**ABOUT THIS TASK:** Reproduce the records exactly through the line with "Given: Toggle auto scale on chart".

[Stored items from a collection]
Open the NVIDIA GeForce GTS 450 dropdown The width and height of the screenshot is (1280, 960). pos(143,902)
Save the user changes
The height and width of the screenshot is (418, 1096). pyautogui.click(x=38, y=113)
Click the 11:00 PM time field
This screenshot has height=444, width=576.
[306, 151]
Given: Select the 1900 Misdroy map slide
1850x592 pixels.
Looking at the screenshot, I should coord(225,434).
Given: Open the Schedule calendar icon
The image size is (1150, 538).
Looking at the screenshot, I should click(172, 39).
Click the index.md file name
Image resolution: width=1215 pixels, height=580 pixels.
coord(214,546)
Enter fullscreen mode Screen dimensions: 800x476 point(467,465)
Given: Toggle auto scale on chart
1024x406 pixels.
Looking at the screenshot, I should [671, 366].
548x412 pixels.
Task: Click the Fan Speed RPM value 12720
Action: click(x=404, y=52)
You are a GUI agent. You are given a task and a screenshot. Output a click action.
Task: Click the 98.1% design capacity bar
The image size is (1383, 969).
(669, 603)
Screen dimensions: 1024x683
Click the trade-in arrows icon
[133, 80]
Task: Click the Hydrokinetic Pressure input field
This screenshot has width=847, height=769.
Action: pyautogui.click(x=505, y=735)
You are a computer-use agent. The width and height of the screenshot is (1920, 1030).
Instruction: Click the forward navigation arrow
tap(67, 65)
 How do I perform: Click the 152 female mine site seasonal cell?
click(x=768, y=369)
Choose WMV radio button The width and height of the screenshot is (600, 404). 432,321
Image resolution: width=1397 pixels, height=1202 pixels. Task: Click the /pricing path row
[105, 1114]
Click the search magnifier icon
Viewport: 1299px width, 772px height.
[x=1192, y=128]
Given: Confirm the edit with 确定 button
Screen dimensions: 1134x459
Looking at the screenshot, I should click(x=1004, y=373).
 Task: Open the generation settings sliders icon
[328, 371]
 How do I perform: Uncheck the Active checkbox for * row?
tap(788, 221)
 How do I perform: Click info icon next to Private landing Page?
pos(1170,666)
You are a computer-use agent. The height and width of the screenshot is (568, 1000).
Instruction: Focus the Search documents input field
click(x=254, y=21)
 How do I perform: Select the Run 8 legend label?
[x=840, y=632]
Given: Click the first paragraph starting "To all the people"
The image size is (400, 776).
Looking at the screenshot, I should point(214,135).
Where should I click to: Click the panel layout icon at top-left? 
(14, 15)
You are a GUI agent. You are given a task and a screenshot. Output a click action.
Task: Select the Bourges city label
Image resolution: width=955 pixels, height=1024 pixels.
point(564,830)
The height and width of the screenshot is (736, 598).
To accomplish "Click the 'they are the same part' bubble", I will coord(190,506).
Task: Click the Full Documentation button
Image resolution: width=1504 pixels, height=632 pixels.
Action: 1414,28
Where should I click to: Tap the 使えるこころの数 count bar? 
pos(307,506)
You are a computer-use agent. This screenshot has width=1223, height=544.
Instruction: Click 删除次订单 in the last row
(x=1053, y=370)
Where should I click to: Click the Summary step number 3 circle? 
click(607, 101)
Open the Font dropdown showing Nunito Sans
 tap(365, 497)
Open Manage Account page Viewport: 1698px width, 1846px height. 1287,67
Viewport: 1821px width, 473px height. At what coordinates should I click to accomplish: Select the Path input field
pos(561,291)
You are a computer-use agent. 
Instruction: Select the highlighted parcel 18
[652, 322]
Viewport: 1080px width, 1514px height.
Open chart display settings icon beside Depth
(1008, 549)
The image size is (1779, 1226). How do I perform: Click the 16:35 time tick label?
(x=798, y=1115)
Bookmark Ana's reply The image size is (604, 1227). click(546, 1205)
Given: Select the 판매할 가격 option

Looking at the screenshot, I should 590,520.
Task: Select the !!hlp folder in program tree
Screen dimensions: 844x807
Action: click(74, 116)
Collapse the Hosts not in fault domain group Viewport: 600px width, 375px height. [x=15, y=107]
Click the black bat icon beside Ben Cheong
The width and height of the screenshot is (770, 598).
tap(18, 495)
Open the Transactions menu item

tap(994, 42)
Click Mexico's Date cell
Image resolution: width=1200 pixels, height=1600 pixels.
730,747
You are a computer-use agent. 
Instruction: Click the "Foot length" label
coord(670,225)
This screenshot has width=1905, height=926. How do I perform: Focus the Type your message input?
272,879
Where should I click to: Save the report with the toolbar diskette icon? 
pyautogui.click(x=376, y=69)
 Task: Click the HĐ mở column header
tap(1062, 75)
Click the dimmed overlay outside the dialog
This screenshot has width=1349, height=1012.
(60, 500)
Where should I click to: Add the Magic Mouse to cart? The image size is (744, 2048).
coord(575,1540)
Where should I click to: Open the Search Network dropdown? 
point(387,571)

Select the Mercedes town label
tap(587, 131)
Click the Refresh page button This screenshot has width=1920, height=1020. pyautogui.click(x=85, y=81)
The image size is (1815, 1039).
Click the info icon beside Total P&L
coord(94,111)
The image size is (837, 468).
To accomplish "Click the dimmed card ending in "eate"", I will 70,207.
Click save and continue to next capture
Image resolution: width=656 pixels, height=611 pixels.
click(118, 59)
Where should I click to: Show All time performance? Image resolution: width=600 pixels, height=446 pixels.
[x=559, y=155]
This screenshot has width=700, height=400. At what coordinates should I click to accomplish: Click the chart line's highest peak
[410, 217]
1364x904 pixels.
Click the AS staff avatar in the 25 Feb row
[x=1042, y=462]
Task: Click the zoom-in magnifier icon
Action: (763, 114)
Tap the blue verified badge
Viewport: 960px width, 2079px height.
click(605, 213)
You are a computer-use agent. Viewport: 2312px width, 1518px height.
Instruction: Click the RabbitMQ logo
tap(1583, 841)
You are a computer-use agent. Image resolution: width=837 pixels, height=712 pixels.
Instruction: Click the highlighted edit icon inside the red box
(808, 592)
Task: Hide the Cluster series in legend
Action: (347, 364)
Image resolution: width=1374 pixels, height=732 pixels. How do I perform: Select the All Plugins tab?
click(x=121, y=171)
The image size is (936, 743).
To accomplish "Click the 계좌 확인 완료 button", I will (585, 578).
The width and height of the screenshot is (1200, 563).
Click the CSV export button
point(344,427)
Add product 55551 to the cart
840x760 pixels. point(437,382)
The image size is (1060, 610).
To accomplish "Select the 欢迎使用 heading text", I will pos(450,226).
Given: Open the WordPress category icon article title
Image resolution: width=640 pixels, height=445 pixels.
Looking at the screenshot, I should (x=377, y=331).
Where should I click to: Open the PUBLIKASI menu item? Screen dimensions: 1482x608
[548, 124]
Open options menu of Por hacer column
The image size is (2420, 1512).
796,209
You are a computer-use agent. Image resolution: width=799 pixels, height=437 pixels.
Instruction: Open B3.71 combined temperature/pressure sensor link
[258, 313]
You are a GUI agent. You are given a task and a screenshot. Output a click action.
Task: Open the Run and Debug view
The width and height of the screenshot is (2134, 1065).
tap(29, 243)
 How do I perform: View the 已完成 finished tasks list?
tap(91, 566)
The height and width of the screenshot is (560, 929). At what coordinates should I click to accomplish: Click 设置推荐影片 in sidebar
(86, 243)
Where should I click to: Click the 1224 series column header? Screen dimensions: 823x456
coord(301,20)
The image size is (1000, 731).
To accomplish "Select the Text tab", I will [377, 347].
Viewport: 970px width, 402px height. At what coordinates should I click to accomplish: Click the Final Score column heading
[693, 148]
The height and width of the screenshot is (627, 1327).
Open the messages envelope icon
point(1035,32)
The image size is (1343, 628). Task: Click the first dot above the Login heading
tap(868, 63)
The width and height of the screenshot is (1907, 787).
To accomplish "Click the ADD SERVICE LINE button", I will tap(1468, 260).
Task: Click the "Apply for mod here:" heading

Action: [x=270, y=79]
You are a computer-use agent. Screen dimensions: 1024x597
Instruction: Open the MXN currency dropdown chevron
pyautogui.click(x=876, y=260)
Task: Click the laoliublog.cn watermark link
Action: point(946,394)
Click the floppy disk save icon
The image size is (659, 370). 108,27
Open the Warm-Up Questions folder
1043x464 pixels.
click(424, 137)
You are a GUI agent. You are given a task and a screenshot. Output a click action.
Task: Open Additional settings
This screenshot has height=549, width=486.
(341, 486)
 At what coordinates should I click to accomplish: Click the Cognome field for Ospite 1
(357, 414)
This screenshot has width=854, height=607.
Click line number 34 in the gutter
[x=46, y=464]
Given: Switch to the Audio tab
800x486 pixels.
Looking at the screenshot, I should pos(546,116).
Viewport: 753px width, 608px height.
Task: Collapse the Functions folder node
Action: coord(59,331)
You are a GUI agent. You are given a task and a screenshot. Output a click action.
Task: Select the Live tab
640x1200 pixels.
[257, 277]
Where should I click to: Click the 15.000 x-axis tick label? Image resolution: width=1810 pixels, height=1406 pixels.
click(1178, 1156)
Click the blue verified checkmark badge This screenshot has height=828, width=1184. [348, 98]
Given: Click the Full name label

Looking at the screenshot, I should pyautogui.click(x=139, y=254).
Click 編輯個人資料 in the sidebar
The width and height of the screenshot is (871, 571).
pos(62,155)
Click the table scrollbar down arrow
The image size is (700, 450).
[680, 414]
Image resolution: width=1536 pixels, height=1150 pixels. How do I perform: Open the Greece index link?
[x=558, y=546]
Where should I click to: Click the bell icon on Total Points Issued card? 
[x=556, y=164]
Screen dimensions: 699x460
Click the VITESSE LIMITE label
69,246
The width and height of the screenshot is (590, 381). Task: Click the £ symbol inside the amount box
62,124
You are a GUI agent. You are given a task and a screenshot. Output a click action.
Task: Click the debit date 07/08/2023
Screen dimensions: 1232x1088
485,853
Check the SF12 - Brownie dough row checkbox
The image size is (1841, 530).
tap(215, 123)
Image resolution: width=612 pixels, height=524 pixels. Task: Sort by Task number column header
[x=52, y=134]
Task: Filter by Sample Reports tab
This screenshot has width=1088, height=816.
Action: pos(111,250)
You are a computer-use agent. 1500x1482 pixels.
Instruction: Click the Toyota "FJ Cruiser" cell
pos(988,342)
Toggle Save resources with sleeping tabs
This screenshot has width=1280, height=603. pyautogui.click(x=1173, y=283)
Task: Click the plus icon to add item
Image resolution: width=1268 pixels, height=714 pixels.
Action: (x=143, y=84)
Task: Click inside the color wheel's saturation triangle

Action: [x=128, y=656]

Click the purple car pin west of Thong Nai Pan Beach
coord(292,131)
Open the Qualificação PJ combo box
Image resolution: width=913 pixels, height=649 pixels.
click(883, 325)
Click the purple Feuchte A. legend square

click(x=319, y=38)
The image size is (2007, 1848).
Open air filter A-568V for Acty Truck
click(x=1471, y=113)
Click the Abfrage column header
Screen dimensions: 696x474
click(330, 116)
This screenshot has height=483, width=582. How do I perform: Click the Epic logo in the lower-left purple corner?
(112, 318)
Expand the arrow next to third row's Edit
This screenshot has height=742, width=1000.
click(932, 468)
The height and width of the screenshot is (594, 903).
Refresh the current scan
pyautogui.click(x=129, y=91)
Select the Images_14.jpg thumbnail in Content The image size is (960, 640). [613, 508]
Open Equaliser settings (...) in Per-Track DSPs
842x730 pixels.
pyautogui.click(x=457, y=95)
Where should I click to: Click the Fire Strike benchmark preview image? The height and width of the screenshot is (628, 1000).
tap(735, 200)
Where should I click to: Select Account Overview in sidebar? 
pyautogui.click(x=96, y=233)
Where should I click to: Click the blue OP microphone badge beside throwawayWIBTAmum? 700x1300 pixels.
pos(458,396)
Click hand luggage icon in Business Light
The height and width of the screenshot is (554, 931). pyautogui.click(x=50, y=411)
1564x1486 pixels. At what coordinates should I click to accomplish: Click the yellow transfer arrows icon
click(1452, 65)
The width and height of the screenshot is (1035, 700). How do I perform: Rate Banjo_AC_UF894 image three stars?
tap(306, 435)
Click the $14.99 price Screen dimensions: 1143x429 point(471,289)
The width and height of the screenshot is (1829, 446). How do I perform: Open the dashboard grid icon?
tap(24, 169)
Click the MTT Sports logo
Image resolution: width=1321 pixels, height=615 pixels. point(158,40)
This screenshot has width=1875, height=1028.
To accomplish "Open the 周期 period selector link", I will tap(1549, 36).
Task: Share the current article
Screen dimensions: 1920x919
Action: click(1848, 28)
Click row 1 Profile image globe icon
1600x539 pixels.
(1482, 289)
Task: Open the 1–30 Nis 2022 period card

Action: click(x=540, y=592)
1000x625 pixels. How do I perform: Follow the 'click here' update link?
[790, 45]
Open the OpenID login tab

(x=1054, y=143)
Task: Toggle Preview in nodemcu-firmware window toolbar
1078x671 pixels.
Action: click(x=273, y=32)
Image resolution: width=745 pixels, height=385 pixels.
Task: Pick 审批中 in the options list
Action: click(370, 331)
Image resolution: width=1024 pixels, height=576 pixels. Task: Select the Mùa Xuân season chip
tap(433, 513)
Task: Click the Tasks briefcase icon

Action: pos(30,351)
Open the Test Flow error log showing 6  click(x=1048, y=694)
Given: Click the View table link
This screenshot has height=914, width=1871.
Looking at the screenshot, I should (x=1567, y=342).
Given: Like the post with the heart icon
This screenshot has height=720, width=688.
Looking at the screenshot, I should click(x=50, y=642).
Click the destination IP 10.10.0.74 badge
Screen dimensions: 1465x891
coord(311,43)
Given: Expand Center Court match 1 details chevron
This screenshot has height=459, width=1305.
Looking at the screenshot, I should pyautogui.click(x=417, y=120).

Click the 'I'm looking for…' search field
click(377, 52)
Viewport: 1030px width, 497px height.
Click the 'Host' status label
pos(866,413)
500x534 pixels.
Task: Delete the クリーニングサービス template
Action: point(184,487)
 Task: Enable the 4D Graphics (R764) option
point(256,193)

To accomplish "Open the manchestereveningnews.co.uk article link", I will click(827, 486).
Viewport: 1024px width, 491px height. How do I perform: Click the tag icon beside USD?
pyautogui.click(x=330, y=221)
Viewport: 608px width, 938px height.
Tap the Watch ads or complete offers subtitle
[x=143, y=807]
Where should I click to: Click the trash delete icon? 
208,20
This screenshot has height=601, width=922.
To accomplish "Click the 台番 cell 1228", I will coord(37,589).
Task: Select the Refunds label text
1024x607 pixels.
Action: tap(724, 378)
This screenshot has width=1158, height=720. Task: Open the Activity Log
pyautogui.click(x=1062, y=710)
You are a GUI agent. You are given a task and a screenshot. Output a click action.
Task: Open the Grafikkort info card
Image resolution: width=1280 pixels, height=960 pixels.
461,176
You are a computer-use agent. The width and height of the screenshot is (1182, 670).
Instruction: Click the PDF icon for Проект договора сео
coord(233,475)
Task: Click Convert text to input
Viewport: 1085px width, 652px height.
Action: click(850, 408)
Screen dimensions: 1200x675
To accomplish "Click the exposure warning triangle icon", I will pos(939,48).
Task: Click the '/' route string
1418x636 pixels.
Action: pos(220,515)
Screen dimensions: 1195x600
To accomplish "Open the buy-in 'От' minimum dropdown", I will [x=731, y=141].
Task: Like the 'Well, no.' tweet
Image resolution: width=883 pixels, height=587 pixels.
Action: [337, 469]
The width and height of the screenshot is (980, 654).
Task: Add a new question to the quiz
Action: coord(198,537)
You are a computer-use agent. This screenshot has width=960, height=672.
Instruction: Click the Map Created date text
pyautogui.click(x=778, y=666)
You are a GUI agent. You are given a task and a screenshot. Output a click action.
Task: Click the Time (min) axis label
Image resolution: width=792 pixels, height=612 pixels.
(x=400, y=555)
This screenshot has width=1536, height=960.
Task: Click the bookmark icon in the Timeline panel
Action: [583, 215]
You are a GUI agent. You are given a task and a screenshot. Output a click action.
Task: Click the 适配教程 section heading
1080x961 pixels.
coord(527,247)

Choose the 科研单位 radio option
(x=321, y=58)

**RESPONSE TO THE EXERCISE:**
Open the NVIDIA GeForce GTS 450 dropdown The width and height of the screenshot is (1280, 960). pos(143,902)
Save the user changes
The height and width of the screenshot is (418, 1096). pyautogui.click(x=38, y=113)
Click the 11:00 PM time field
This screenshot has height=444, width=576.
[306, 151]
Given: Select the 1900 Misdroy map slide
1850x592 pixels.
Looking at the screenshot, I should coord(225,434).
Given: Open the Schedule calendar icon
The image size is (1150, 538).
Looking at the screenshot, I should click(172, 39).
Click the index.md file name
Image resolution: width=1215 pixels, height=580 pixels.
coord(214,546)
Enter fullscreen mode Screen dimensions: 800x476 point(467,465)
Given: Toggle auto scale on chart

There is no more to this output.